Accessing the peripherals on the UP Squared

GPIO

On UP Squared at the system start, all the pins in the hat connector are configured in function mode.

So for example the hat pin 3 associated with I2C_SDA function at the start is configured as an I2C channel

You can switch the function after booting accessing the gpio pin using linux sysfs gpio interface. For example the following commands will blink an led connected to pin 13 :

 $ sudo -i
 $ cd /sys/class/gpio
 $ echo 432 > export
 $ cd gpio432
 $ echo "out" > direction
 $ watch -n 0.5 'echo 1 > value; sleep 0.5 ; echo 0 > value'

after finishing to use the gpio we need to unexport it.

 $ echo "in" > direction
 $ cd ..
 $ echo 432 > unexport

Warning: The current pinctrl driver implementation does not allow to restore a pin in function mode (e.g. UART) once it has been already switched to GPIO mode until the operating system is rebooted.

Warning: When a pin is unexported it retains the last value/direction. So if you don't intend to use the GPIO again better set it to input to protect it from short/electrical problems.


The GPIO could also be accessed with RPi numbering so for example we can have done the same example with

 $ sudo -i
 $ cd /sys/class/gpio
 $ echo 27 > export
 $ cd gpio27
 $ echo "out" > direction
 $ watch -n 0.5 'echo 1 > value; sleep 0.5 ; echo 0 > value'
 $ echo "in" > direction
 $ cd ..
 $ echo 27 > unexport

Of course, you cannot use a different numbering scheme on the same pin at the same time.

Interrupts

Currently interrupts are only supported using the Linux GPIO numbering scheme (e.g. use 432 GPIO number instead of Rpi GPIO number 27).
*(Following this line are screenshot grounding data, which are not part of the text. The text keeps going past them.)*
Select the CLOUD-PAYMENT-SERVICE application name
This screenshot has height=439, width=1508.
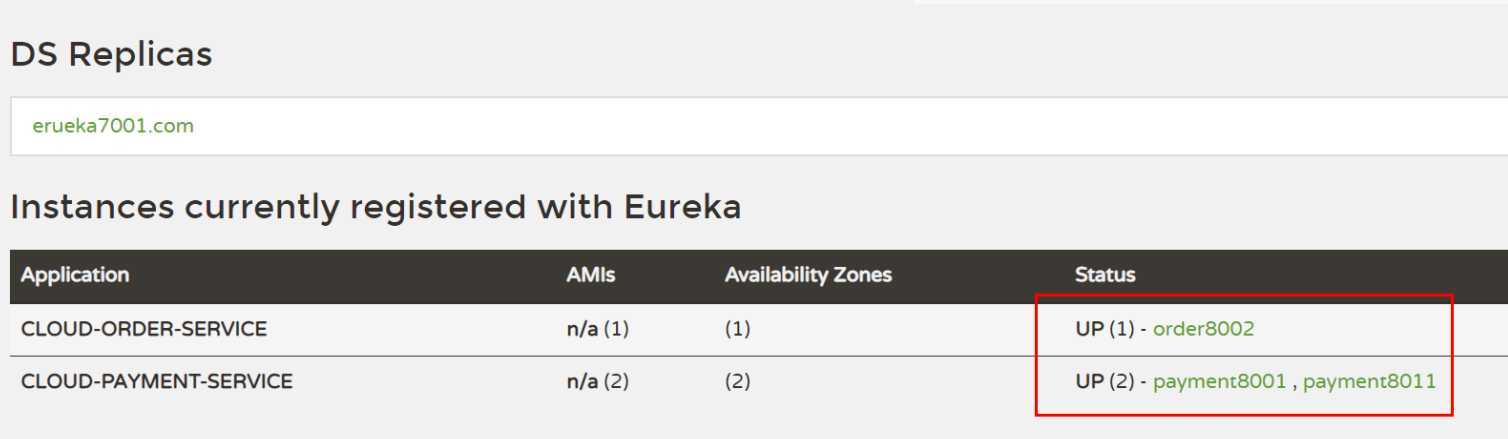(157, 381)
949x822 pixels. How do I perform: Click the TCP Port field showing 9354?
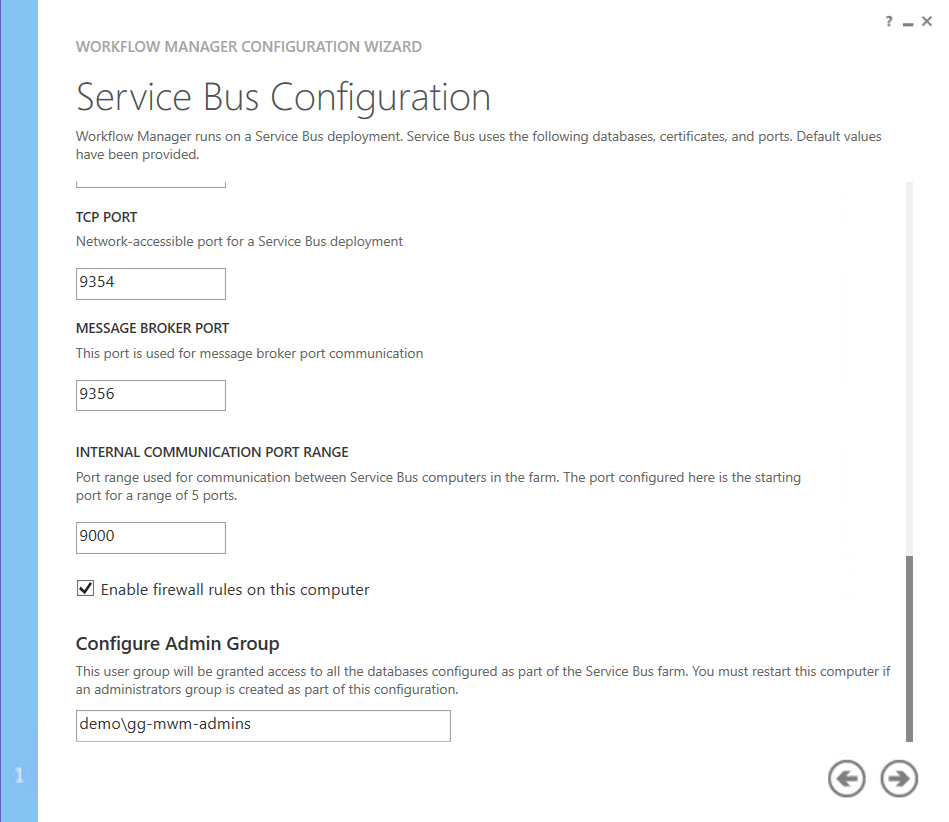click(x=151, y=283)
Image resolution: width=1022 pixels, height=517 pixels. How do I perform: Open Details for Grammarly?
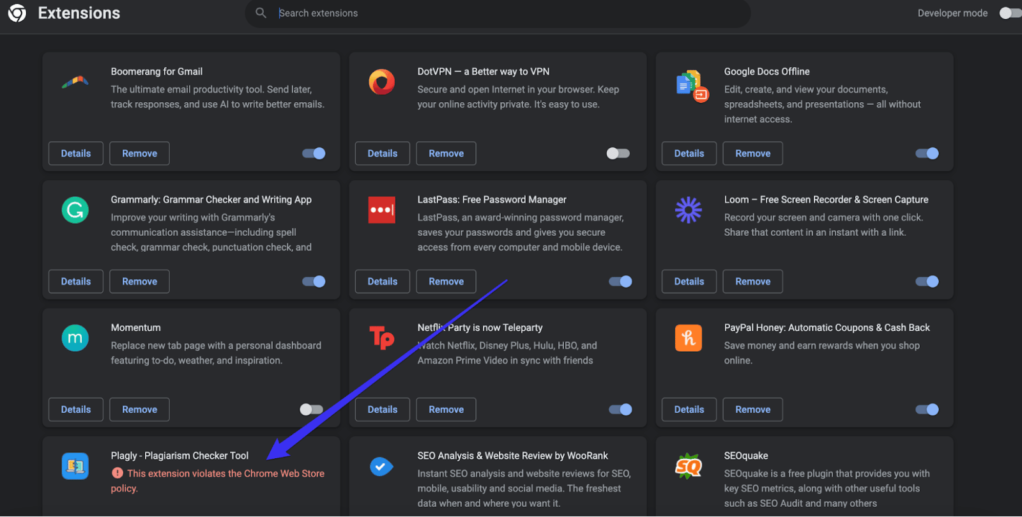(x=76, y=281)
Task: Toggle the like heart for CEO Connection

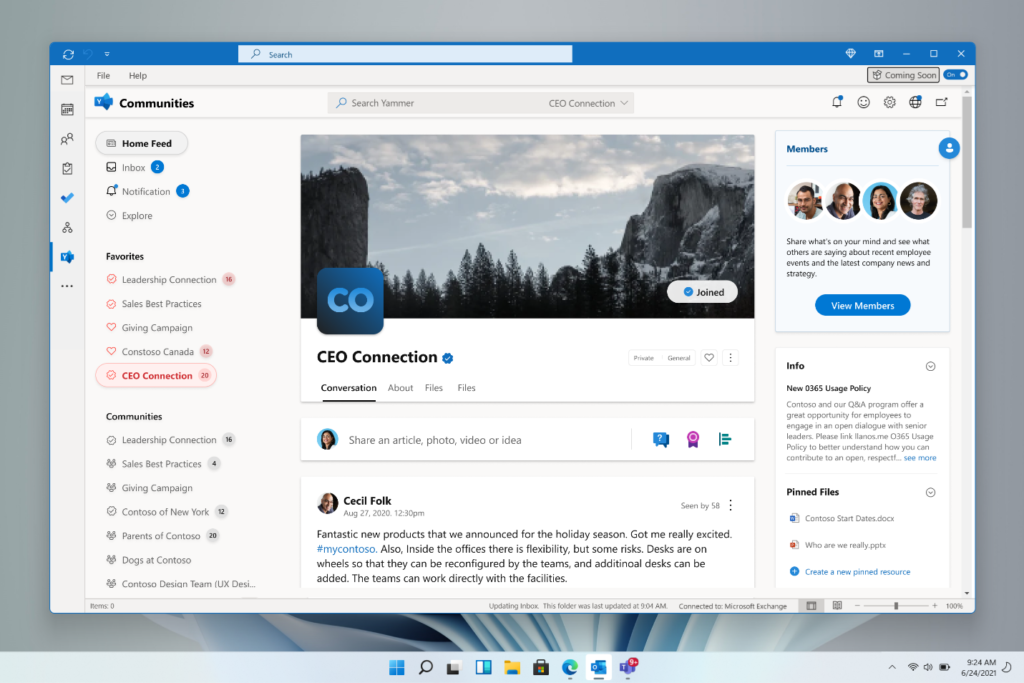Action: pos(708,357)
The most simple way to use interrupts from userspace is to use a userspace software library like mraa

Example IRQ test using Python Periphery

  1. Download this file and extract it on the board
  2. install python3-pip

sudo apt update && sudo apt install python3-pip

  1. install periphery from pip

sudo -H pip3 install python-periphery

  1. launch the script

sudo python3 irqtest.py

UART

To identify the TTY device node number in Linux corresponding to a particular hardware UART open a terminal and execute the following command

 $ ls /sys/bus/pci/devices/0000\:00\:18.?/dw-apb-uart.*/tty/ | grep tty
 
 /sys/bus/pci/devices/0000:00:18.0/dw-apb-uart.8/tty/:
 ttyS4
 /sys/bus/pci/devices/0000:00:18.1/dw-apb-uart.9/tty/:
 ttyS5

The first UART (associated to dw-apb-uart.8) is the uart on the M10 connector, and the one associated with dw-apb-uart.9 is the one on the HAT.
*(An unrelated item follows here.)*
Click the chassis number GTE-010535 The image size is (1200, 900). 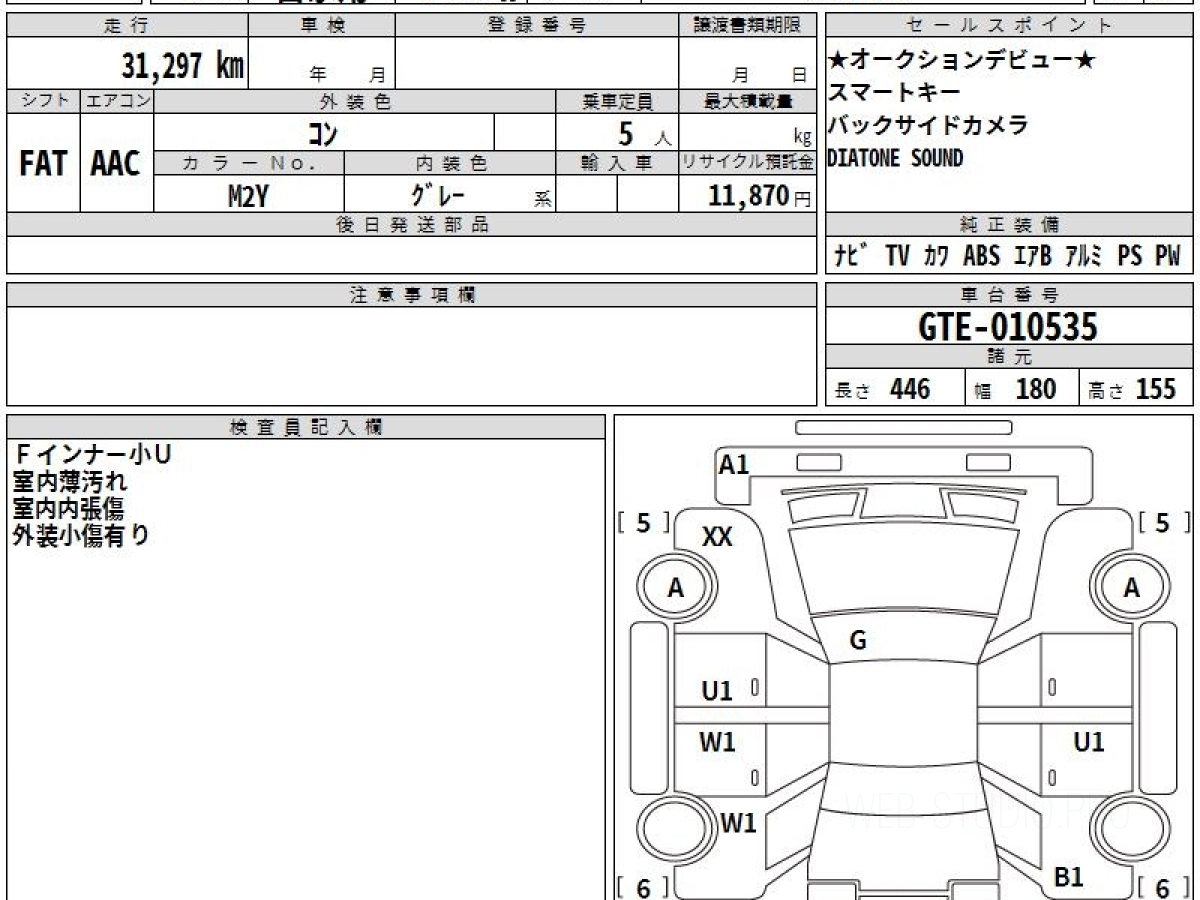pos(1008,327)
So to access the UART on the HAT you have to open the device file '''/dev/ttyS5'''

sudo screen /dev/ttyS5 115200

I2C ports

Similar to UART ports above, I2C device nodes in Linux can be identified as follows:

  • i2c_designware.0 -> I2C channel 0 on hat (ID_SD ID_SCL)
 ls /sys/bus/pci/devices/*/i2c_designware.0/ | grep i2c
 i2c-0
  • i2c_designware.1 -> I2C channel 0 on hat (pin 3,5 on HAT)
 ls /sys/bus/pci/devices/*/i2c_designware.1/ | grep i2c
 i2c-1

So the Linux device node for the first i2c channel is /dev/i2c-0

To detect all the peripherals on the first i2c bus do the following

 $ sudo apt install i2c-tools
 $ sudo i2cdetect -y -r 0
     0  1  2  3  4  5  6  7  8  9  a  b  c  d  e  f
 00:          -- -- -- -- -- -- -- -- -- -- -- -- -- 
 10: -- -- -- -- -- -- -- -- -- -- -- -- -- -- -- -- 
 20: -- -- -- -- -- -- -- -- -- -- -- -- -- -- -- -- 
 30: -- -- -- -- -- -- -- -- -- -- -- -- -- -- -- -- 
 40: -- -- -- -- -- -- -- -- -- -- -- -- -- -- -- -- 
 50: 50 -- -- -- -- -- -- -- -- -- -- -- -- -- -- -- 
 60: -- 61 -- -- -- -- -- -- -- -- -- -- -- -- -- -- 
 70: -- -- -- -- -- -- -- --

Change I2C clock speed

Reboot the board and enter the BIOS settings menu.

You should now see the I2C configuration menu.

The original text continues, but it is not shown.